Controversy remains over the occurrence of acute GVHD; however, it is agreed that the prognosis is poor and at present, there is no established effective therapeutic strategy. For post-liver transplantation GVHD, immunosuppressants in combination with 2–2.5 mg/kg/day methylprednisolone are administered clinically. Between 1 and 20 mg/kg/day methylprednisolone is recommended as the initial dosage, and the dosage of steroids should be reduced when the condition is controlled. However, in the majority of cases, the condition exacerbates following a reduction in medication; the mortality rate from which is only next to that from opportunistic infection. The initial dose of methylprednisolone administered in the present case was low and the condition was not controlled effectively. However, increasing the dose of methylprednisolone increases the opportunity of fungal infection. Combined use of infliximab and pentostatin may avoid long-term sequelae from the use of steroids (7). Previous observations indicate that tacrolimus is better than ciclosporin in preventing the occurrence of stage III and IV acute GVHD (8). The pharmacology of tacrolimus and ciclosporin is similar, but the former is a more potent calcium-mediated phosphotase inhibitor; thus, the dosage can be lower. Mycophenolate mofetil inhibits the synthesis of RNA and DNA by inhibiting hypoxanthine mononucleotide dehydrogenase.
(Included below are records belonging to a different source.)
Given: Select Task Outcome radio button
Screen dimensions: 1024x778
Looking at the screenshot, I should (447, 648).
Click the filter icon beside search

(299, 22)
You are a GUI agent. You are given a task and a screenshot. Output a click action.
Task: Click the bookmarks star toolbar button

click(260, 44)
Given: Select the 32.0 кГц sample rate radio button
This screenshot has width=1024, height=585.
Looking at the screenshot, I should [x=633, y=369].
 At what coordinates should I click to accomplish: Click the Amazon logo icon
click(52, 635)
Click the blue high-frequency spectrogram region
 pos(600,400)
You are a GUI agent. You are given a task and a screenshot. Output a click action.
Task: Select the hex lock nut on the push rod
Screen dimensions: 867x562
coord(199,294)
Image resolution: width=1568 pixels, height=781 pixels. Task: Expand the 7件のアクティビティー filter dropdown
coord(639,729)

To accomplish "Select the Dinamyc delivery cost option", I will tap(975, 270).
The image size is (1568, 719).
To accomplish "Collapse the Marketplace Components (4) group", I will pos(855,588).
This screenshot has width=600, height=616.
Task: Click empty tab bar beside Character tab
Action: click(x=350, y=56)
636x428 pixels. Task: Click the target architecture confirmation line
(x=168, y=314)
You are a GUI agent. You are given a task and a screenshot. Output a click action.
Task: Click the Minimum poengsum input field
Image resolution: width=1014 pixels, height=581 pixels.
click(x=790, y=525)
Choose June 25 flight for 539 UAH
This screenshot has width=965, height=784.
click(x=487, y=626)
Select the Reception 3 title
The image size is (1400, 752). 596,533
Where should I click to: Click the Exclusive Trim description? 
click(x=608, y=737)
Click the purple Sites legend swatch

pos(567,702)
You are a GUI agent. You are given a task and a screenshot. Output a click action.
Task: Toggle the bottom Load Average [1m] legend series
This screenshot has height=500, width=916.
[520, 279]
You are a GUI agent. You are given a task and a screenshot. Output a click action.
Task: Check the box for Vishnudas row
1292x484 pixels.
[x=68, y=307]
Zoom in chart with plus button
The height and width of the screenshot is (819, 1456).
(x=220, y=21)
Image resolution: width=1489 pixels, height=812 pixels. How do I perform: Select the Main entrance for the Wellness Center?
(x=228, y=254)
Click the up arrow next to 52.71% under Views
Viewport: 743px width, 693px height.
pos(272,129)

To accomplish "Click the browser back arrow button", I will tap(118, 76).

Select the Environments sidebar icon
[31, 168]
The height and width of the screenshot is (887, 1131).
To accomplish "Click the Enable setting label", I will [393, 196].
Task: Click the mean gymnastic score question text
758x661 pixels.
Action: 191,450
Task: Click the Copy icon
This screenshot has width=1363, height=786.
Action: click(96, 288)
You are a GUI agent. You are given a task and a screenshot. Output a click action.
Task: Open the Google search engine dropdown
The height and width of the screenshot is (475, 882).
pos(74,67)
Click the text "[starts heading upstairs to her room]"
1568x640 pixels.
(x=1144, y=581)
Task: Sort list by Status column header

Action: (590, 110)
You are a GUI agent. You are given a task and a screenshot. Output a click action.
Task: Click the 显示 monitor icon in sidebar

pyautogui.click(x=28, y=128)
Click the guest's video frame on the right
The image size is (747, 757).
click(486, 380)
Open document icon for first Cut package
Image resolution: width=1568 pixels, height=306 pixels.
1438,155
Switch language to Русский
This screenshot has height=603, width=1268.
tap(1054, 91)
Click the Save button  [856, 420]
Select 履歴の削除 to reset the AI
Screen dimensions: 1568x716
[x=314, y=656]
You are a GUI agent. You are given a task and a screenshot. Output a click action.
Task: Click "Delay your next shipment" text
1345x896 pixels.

As mycophenolate mofetil has a key role in interfering with lymphocytes in stage I and II acute GVHD, this drug has attracted increasing attention (9). In the present case, mycophenolate mofetil was discontinued very early with the consideration that it may facilitate pancytopenia. Sirolimus has an important role in preventing GVHD. Unlike ciclosporin and tacrolimus, sirolimus inhibits mammalian target of rapamycin, which is essential for T cell proliferation; thus, halting the cell cycle (10). Theoretically, using a drug regimen that may prevent the three stages from occurring is best; however, further research is required prior to such a regimen being developed.